Юрист Джейсон так и не пришел на мои чтения, однако мама с Питером сидели рядом на стульях в первом ряду — так же, как сидели здесь, на тех же самых стульях, много лет назад. Мною владело такое чувство, будто я обращаюсь к тем молодым людям, которыми они когда-то были, когда выходили с протестами к зданию администрации, и когда та тетка сказала маме, что надеется: ее дети потом ее возненавидят, и потом, когда спустя несколько лет Питер навестил маму в Пало-Альто, а она испугалась того, что его разочаровала.

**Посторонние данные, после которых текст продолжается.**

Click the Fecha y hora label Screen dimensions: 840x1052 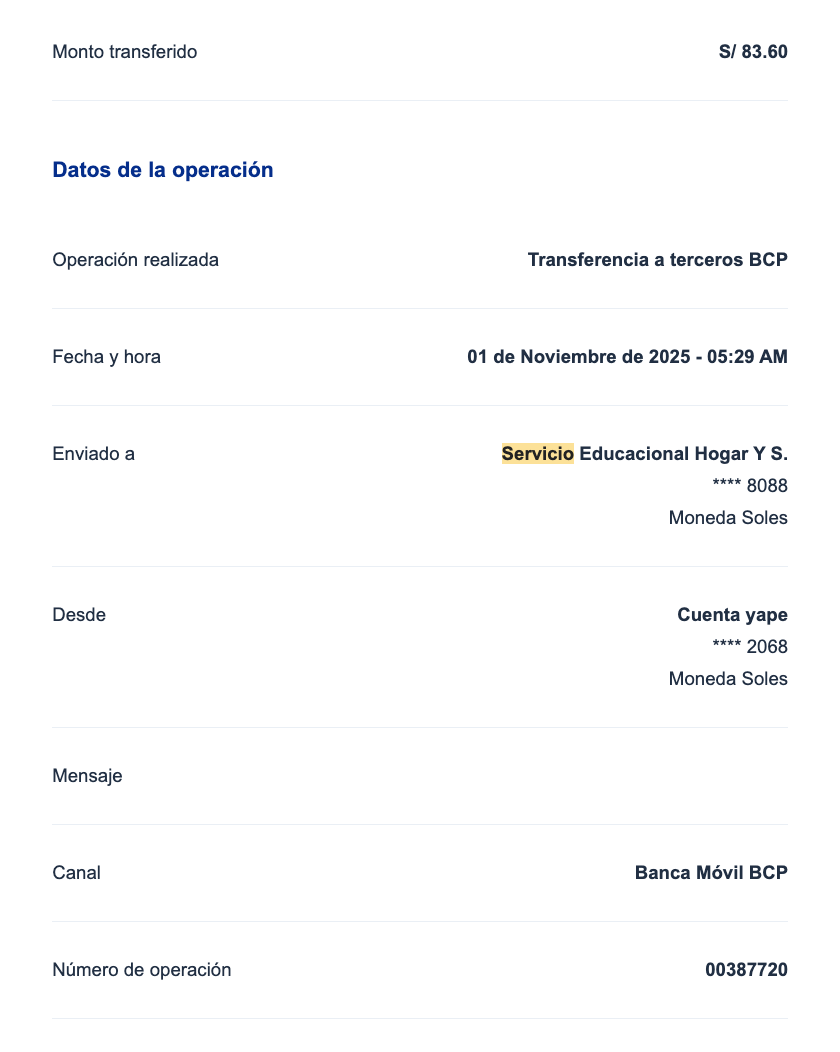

Это выступление для меня явилось возможностью сказать своей матери: «Ты никогда и никого не разочаровывала». Как и возможностью сказать ей: «Твои дети выросли в любви к тебе». Я как будто пыталась перенести свое восхищение ею назад во времени, чтобы поддержать и ободрить ту женщину, которой была тогда моя мама, ту женщину, которая чувствовала, что подвела мужчину, для которого она была первой любовью, ту женщину, которая не знала и не могла знать, какая дорога откроется ей впереди.